Back along the A11/B26/B40 to the north-west coast, Grève de Lecq has Napoleon-era barracks (National Trust for Jersey, May–Sep Wed–Sun; some available for rent), a promontory fort, and a defensive round tower of 1780; short walks from the B55 lead to the ruins of 14th century Grosnez castle and the evocative Le Pinacle. The amphitheatre-like setting of this sea stack has revealed evidence of ritual activity from the Neolithic onwards, including a possible Roman temple.

St Ouen's bay dominates the coast running south from here: follow the B35 down to La Corbière, the south-west headland, along a route peppered with defensive structures.

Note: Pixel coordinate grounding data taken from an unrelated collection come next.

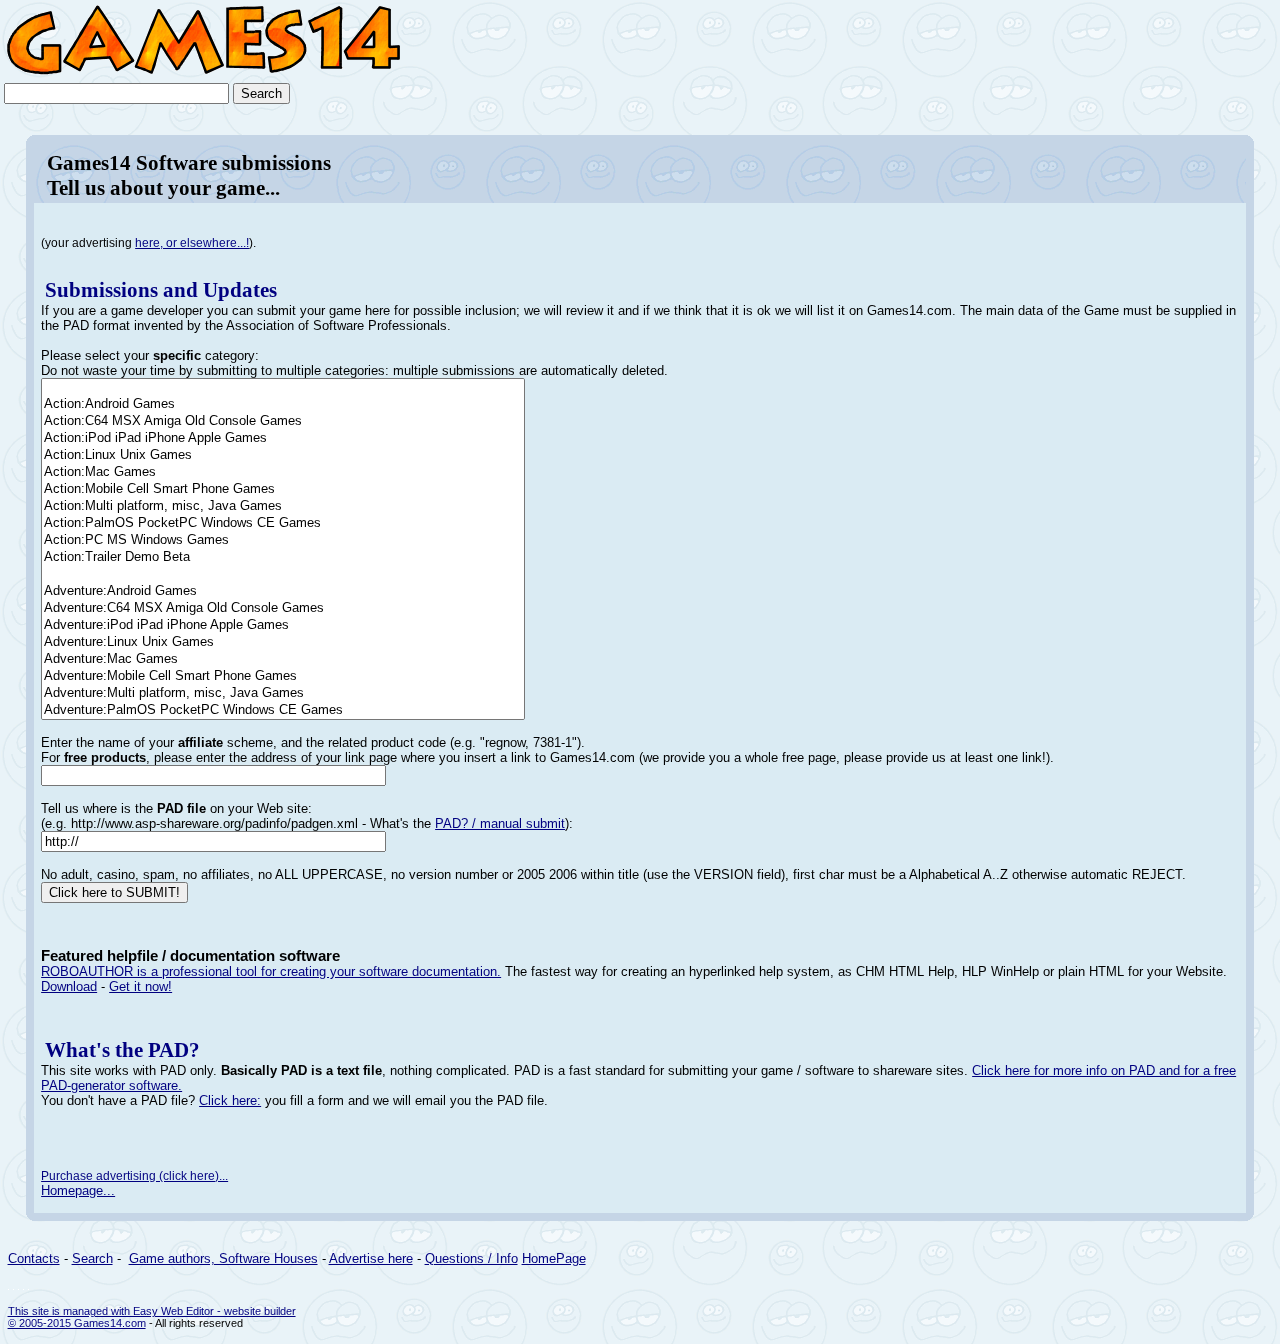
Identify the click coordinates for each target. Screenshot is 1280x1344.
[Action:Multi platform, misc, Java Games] (283, 506)
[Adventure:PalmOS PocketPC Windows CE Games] (283, 710)
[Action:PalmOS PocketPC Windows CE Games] (283, 523)
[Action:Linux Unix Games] (283, 455)
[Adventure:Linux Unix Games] (283, 642)
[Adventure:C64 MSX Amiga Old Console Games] (283, 608)
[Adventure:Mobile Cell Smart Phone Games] (283, 676)
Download (69, 986)
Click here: (230, 1100)
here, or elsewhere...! (192, 243)
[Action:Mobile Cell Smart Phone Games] (283, 489)
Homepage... (78, 1190)
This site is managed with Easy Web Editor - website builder (152, 1311)
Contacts (34, 1258)
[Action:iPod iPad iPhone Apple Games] (283, 438)
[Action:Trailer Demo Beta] (283, 557)
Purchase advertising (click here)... (134, 1176)
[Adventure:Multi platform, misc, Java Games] (283, 693)
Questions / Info (471, 1258)
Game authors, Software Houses (223, 1258)
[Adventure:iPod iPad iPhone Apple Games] (283, 625)
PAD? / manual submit (500, 823)
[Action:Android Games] (283, 404)
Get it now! (140, 986)
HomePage (554, 1258)
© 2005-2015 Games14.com (77, 1323)
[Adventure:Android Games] (283, 591)
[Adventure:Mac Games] (283, 659)
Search (92, 1258)
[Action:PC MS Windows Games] (283, 540)
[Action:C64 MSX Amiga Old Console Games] (283, 421)
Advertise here (371, 1258)
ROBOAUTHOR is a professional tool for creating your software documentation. (271, 971)
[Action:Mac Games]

Among the more distinctive attractions are the bizarre Battle of the Flowers museum (Apr–Oct; admission fee); a Neolithic tomb at Les Monts Grantez; the menhirs and tomb in the dunes around Les Blanches Banques; and two intriguing places to stay, both on hire from Jersey Heritage: Barge Aground (a 1930s folly) and La Corbière Radio Tower (built by the Nazis and now a Bauhaus-style holiday home).

The A13/A1 now leads us east back to St Helier, with some final highlights nearby: the medieval church and Fishermen's Chapel at St Brelade; the promontory of La Cotte de St Brelade, a major – if inaccessible – Palaeolithic site; St Matthew's/the Glass church, with Art Deco glass fittings; and a park at Ville ès Nouaux containing a Neolithic cist and passage grave and the defensive First Tower (1778).